(Data records)
--- START ---
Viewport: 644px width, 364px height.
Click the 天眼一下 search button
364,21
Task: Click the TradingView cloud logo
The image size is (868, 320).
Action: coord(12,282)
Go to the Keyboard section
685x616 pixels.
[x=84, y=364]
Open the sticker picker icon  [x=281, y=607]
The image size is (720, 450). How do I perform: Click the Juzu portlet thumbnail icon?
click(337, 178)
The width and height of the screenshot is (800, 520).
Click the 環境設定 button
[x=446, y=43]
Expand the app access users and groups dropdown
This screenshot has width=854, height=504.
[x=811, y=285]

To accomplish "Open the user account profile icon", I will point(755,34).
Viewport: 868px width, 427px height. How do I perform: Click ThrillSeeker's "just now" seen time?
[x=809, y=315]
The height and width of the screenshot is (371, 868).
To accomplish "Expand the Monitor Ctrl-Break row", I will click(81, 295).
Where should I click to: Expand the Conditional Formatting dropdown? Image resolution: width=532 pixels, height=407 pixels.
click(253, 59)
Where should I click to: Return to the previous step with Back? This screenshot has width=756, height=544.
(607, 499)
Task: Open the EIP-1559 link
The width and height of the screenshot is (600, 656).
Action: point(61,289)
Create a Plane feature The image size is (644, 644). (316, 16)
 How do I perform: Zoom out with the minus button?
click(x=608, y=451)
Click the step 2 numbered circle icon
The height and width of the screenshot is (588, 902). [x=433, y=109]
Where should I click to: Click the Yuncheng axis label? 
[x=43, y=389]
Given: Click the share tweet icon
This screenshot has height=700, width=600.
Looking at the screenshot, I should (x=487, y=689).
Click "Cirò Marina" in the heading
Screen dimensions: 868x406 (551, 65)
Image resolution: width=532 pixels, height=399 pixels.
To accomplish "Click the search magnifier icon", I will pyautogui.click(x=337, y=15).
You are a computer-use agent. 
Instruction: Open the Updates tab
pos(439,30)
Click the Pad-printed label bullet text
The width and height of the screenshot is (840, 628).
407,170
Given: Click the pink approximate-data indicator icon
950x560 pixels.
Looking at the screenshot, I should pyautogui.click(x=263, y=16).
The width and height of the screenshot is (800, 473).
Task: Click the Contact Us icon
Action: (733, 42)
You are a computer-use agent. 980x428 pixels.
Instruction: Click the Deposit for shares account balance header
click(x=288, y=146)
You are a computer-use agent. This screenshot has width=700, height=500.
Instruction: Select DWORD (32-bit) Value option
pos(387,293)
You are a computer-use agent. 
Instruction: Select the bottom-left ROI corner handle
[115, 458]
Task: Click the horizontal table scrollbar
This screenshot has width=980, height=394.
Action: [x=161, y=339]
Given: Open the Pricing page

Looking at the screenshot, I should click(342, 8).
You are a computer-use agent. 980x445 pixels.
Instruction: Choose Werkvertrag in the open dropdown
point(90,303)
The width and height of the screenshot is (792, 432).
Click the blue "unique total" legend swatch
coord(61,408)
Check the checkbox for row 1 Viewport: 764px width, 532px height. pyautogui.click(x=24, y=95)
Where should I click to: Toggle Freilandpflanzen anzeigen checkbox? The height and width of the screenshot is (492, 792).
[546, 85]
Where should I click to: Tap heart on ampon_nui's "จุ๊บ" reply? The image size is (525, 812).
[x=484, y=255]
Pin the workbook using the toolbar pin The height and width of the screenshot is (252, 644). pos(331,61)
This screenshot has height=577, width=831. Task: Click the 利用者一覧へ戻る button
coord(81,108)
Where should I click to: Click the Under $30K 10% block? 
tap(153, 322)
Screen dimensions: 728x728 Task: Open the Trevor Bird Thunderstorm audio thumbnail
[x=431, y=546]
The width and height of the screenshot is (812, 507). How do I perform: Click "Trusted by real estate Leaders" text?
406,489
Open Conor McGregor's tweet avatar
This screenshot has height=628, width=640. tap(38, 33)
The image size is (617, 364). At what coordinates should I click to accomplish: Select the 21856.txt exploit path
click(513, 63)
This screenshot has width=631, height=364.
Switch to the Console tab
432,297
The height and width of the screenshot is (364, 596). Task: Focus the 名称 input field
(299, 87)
--- END ---
▶ _Task brief_
Provide an exact transcription of every entry above.

▶ _Solution to this problem_
Viewport: 644px width, 364px height.
Click the 天眼一下 search button
364,21
Task: Click the TradingView cloud logo
The image size is (868, 320).
Action: coord(12,282)
Go to the Keyboard section
685x616 pixels.
[x=84, y=364]
Open the sticker picker icon  [x=281, y=607]
The image size is (720, 450). How do I perform: Click the Juzu portlet thumbnail icon?
click(337, 178)
The width and height of the screenshot is (800, 520).
Click the 環境設定 button
[x=446, y=43]
Expand the app access users and groups dropdown
This screenshot has width=854, height=504.
[x=811, y=285]

To accomplish "Open the user account profile icon", I will point(755,34).
Viewport: 868px width, 427px height. How do I perform: Click ThrillSeeker's "just now" seen time?
[x=809, y=315]
The height and width of the screenshot is (371, 868).
To accomplish "Expand the Monitor Ctrl-Break row", I will click(81, 295).
Where should I click to: Expand the Conditional Formatting dropdown? Image resolution: width=532 pixels, height=407 pixels.
click(253, 59)
Where should I click to: Return to the previous step with Back? This screenshot has width=756, height=544.
(607, 499)
Task: Open the EIP-1559 link
The width and height of the screenshot is (600, 656).
Action: point(61,289)
Create a Plane feature The image size is (644, 644). (316, 16)
 How do I perform: Zoom out with the minus button?
click(x=608, y=451)
Click the step 2 numbered circle icon
The height and width of the screenshot is (588, 902). [x=433, y=109]
Where should I click to: Click the Yuncheng axis label? 
[x=43, y=389]
Given: Click the share tweet icon
This screenshot has height=700, width=600.
Looking at the screenshot, I should (x=487, y=689).
Click "Cirò Marina" in the heading
Screen dimensions: 868x406 (551, 65)
Image resolution: width=532 pixels, height=399 pixels.
To accomplish "Click the search magnifier icon", I will pyautogui.click(x=337, y=15).
You are a computer-use agent. 
Instruction: Open the Updates tab
pos(439,30)
Click the Pad-printed label bullet text
The width and height of the screenshot is (840, 628).
407,170
Given: Click the pink approximate-data indicator icon
950x560 pixels.
Looking at the screenshot, I should pyautogui.click(x=263, y=16).
The width and height of the screenshot is (800, 473).
Task: Click the Contact Us icon
Action: (733, 42)
You are a computer-use agent. 980x428 pixels.
Instruction: Click the Deposit for shares account balance header
click(x=288, y=146)
You are a computer-use agent. This screenshot has width=700, height=500.
Instruction: Select DWORD (32-bit) Value option
pos(387,293)
You are a computer-use agent. 
Instruction: Select the bottom-left ROI corner handle
[115, 458]
Task: Click the horizontal table scrollbar
This screenshot has width=980, height=394.
Action: [x=161, y=339]
Given: Open the Pricing page

Looking at the screenshot, I should click(342, 8).
You are a computer-use agent. 980x445 pixels.
Instruction: Choose Werkvertrag in the open dropdown
point(90,303)
The width and height of the screenshot is (792, 432).
Click the blue "unique total" legend swatch
coord(61,408)
Check the checkbox for row 1 Viewport: 764px width, 532px height. pyautogui.click(x=24, y=95)
Where should I click to: Toggle Freilandpflanzen anzeigen checkbox? The height and width of the screenshot is (492, 792).
[546, 85]
Where should I click to: Tap heart on ampon_nui's "จุ๊บ" reply? The image size is (525, 812).
[x=484, y=255]
Pin the workbook using the toolbar pin The height and width of the screenshot is (252, 644). pos(331,61)
This screenshot has height=577, width=831. Task: Click the 利用者一覧へ戻る button
coord(81,108)
Where should I click to: Click the Under $30K 10% block? 
tap(153, 322)
Screen dimensions: 728x728 Task: Open the Trevor Bird Thunderstorm audio thumbnail
[x=431, y=546]
The width and height of the screenshot is (812, 507). How do I perform: Click "Trusted by real estate Leaders" text?
406,489
Open Conor McGregor's tweet avatar
This screenshot has height=628, width=640. tap(38, 33)
The image size is (617, 364). At what coordinates should I click to accomplish: Select the 21856.txt exploit path
click(513, 63)
This screenshot has width=631, height=364.
Switch to the Console tab
432,297
The height and width of the screenshot is (364, 596). Task: Focus the 名称 input field
(299, 87)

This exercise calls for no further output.